Satirical print by George Cruikshank entitled: 'Conspirators; or, delegates in council.'
1 July 1817.
Hand-coloured etching published by: S W Fores

On the left sits Sidmouth, faced by informer Reynolds showing Sidmouth a paper listing 'Victims in Ireland’. Beside him is a bag inscribed ‘Blood Money’.

In the centre of the table sit agent provocateurs Castle and Oliver, next to a symbolic green bag containing evidence of sedition gathered (or fabricated?).

At the opposite end of the table are ministers Castlereagh and Canning discussing how they might reward (or exile?) Castle and Oliver.

John Bull looks on in amusement stating: 'Oh! Oh I have found out the Conspirators at last'.

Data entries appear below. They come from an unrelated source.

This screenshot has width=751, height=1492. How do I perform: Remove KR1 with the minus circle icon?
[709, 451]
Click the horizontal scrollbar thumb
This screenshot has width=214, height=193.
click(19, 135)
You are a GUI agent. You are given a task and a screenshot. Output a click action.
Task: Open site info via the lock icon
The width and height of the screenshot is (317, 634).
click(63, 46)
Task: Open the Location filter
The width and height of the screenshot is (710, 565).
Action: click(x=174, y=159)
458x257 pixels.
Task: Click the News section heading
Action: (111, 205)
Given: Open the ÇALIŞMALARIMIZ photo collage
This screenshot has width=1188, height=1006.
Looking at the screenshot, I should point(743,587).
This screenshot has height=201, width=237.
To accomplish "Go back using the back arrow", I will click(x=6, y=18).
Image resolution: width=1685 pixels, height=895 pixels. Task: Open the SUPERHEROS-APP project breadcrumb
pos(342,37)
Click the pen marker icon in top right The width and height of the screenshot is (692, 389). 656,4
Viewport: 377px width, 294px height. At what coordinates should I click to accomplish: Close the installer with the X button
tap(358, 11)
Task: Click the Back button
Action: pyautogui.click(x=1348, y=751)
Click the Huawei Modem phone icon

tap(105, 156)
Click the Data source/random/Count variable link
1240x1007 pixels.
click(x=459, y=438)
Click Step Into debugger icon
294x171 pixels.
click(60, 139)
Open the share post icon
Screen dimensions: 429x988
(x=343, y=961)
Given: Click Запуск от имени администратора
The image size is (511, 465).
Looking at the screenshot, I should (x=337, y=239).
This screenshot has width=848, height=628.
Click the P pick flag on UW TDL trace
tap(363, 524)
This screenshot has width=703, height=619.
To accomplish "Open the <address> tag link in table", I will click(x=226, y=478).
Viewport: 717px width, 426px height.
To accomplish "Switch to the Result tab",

The print exemplifies the deep mistrust that existed between those agitating for reform and the government, who were suspected of fabricating evidence of conspiracy and sedition in the increasingly febrile atmosphere of British popular politics following the hardships faced by the British people at the end of the Napoleonic Wars. Suspicion of conspiracy is turned on its head and directed against a government that was seen as increasingly insouciant to the problems of the public. There was, nonetheless, some evidence of more insurrectionary attitudes in the winter of 1816-17, especially around the Spa Fields Meetings (qv).